[THE DATA]
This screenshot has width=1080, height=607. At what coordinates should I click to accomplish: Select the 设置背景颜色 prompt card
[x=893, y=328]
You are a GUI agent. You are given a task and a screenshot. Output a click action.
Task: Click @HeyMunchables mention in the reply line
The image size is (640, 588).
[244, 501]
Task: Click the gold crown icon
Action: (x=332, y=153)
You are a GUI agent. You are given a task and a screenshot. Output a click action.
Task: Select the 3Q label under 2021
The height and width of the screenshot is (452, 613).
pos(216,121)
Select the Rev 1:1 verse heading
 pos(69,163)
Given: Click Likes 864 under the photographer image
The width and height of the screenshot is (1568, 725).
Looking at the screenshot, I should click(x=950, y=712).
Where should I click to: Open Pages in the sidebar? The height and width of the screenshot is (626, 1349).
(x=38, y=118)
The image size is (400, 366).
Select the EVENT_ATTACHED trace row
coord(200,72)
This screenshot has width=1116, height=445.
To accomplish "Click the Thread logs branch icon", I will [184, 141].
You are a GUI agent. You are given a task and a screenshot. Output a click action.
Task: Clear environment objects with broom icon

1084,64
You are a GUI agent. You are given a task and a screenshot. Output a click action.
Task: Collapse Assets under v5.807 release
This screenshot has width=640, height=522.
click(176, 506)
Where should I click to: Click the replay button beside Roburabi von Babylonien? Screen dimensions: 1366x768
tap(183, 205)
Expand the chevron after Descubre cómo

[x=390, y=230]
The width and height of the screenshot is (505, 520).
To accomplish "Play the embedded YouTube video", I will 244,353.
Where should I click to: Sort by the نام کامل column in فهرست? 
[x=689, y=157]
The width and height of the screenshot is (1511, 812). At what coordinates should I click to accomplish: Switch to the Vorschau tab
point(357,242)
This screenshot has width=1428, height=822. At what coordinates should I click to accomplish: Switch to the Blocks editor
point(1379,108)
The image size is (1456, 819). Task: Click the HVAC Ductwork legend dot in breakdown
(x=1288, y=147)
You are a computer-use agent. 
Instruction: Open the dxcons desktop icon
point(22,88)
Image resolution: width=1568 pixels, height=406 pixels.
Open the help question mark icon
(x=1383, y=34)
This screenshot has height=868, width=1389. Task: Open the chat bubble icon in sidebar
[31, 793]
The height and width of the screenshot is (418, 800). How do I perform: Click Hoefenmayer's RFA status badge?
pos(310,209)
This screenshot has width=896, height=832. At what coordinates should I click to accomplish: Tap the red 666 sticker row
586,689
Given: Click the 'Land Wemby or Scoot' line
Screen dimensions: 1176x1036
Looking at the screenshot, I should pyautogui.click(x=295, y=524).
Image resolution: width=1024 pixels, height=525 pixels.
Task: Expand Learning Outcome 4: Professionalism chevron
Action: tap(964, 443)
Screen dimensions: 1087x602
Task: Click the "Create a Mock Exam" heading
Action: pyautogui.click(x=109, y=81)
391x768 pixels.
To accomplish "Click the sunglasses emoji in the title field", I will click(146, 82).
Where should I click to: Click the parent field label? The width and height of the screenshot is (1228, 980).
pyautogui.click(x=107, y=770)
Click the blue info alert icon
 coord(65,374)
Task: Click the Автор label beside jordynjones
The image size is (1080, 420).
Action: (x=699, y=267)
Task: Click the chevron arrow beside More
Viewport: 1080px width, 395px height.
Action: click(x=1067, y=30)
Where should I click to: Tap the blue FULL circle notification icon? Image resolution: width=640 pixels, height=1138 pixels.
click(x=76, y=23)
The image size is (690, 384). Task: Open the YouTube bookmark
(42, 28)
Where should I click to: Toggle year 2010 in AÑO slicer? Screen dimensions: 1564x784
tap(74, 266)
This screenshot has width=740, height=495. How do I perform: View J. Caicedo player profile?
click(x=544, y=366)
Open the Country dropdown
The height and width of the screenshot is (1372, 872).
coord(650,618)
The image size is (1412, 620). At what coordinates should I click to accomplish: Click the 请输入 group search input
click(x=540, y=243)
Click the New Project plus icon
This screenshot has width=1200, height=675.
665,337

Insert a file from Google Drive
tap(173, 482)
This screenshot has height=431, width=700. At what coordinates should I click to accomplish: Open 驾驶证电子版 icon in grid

[TASK GOAL]
Write out the full set of records exactly as given.

[SOLUTION TO THE PROBLEM]
This screenshot has width=1080, height=607. At what coordinates should I click to accomplish: Select the 设置背景颜色 prompt card
[x=893, y=328]
You are a GUI agent. You are given a task and a screenshot. Output a click action.
Task: Click @HeyMunchables mention in the reply line
The image size is (640, 588).
[244, 501]
Task: Click the gold crown icon
Action: (x=332, y=153)
You are a GUI agent. You are given a task and a screenshot. Output a click action.
Task: Select the 3Q label under 2021
The height and width of the screenshot is (452, 613).
pos(216,121)
Select the Rev 1:1 verse heading
 pos(69,163)
Given: Click Likes 864 under the photographer image
The width and height of the screenshot is (1568, 725).
Looking at the screenshot, I should click(x=950, y=712).
Where should I click to: Open Pages in the sidebar? The height and width of the screenshot is (626, 1349).
(x=38, y=118)
The image size is (400, 366).
Select the EVENT_ATTACHED trace row
coord(200,72)
This screenshot has width=1116, height=445.
To accomplish "Click the Thread logs branch icon", I will [184, 141].
You are a GUI agent. You are given a task and a screenshot. Output a click action.
Task: Clear environment objects with broom icon

1084,64
You are a GUI agent. You are given a task and a screenshot. Output a click action.
Task: Collapse Assets under v5.807 release
This screenshot has width=640, height=522.
click(176, 506)
Where should I click to: Click the replay button beside Roburabi von Babylonien? Screen dimensions: 1366x768
tap(183, 205)
Expand the chevron after Descubre cómo

[x=390, y=230]
The width and height of the screenshot is (505, 520).
To accomplish "Play the embedded YouTube video", I will 244,353.
Where should I click to: Sort by the نام کامل column in فهرست? 
[x=689, y=157]
The width and height of the screenshot is (1511, 812). At what coordinates should I click to accomplish: Switch to the Vorschau tab
point(357,242)
This screenshot has width=1428, height=822. At what coordinates should I click to accomplish: Switch to the Blocks editor
point(1379,108)
The image size is (1456, 819). Task: Click the HVAC Ductwork legend dot in breakdown
(x=1288, y=147)
You are a computer-use agent. 
Instruction: Open the dxcons desktop icon
point(22,88)
Image resolution: width=1568 pixels, height=406 pixels.
Open the help question mark icon
(x=1383, y=34)
This screenshot has height=868, width=1389. Task: Open the chat bubble icon in sidebar
[31, 793]
The height and width of the screenshot is (418, 800). How do I perform: Click Hoefenmayer's RFA status badge?
pos(310,209)
This screenshot has width=896, height=832. At what coordinates should I click to accomplish: Tap the red 666 sticker row
586,689
Given: Click the 'Land Wemby or Scoot' line
Screen dimensions: 1176x1036
Looking at the screenshot, I should pyautogui.click(x=295, y=524).
Image resolution: width=1024 pixels, height=525 pixels.
Task: Expand Learning Outcome 4: Professionalism chevron
Action: tap(964, 443)
Screen dimensions: 1087x602
Task: Click the "Create a Mock Exam" heading
Action: pyautogui.click(x=109, y=81)
391x768 pixels.
To accomplish "Click the sunglasses emoji in the title field", I will click(146, 82).
Where should I click to: Click the parent field label? The width and height of the screenshot is (1228, 980).
pyautogui.click(x=107, y=770)
Click the blue info alert icon
 coord(65,374)
Task: Click the Автор label beside jordynjones
The image size is (1080, 420).
Action: (x=699, y=267)
Task: Click the chevron arrow beside More
Viewport: 1080px width, 395px height.
Action: click(x=1067, y=30)
Where should I click to: Tap the blue FULL circle notification icon? Image resolution: width=640 pixels, height=1138 pixels.
click(x=76, y=23)
The image size is (690, 384). Task: Open the YouTube bookmark
(42, 28)
Where should I click to: Toggle year 2010 in AÑO slicer? Screen dimensions: 1564x784
tap(74, 266)
This screenshot has width=740, height=495. How do I perform: View J. Caicedo player profile?
click(x=544, y=366)
Open the Country dropdown
The height and width of the screenshot is (1372, 872).
coord(650,618)
The image size is (1412, 620). At what coordinates should I click to accomplish: Click the 请输入 group search input
click(x=540, y=243)
Click the New Project plus icon
This screenshot has width=1200, height=675.
665,337

Insert a file from Google Drive
tap(173, 482)
This screenshot has height=431, width=700. At what coordinates should I click to accomplish: Open 驾驶证电子版 icon in grid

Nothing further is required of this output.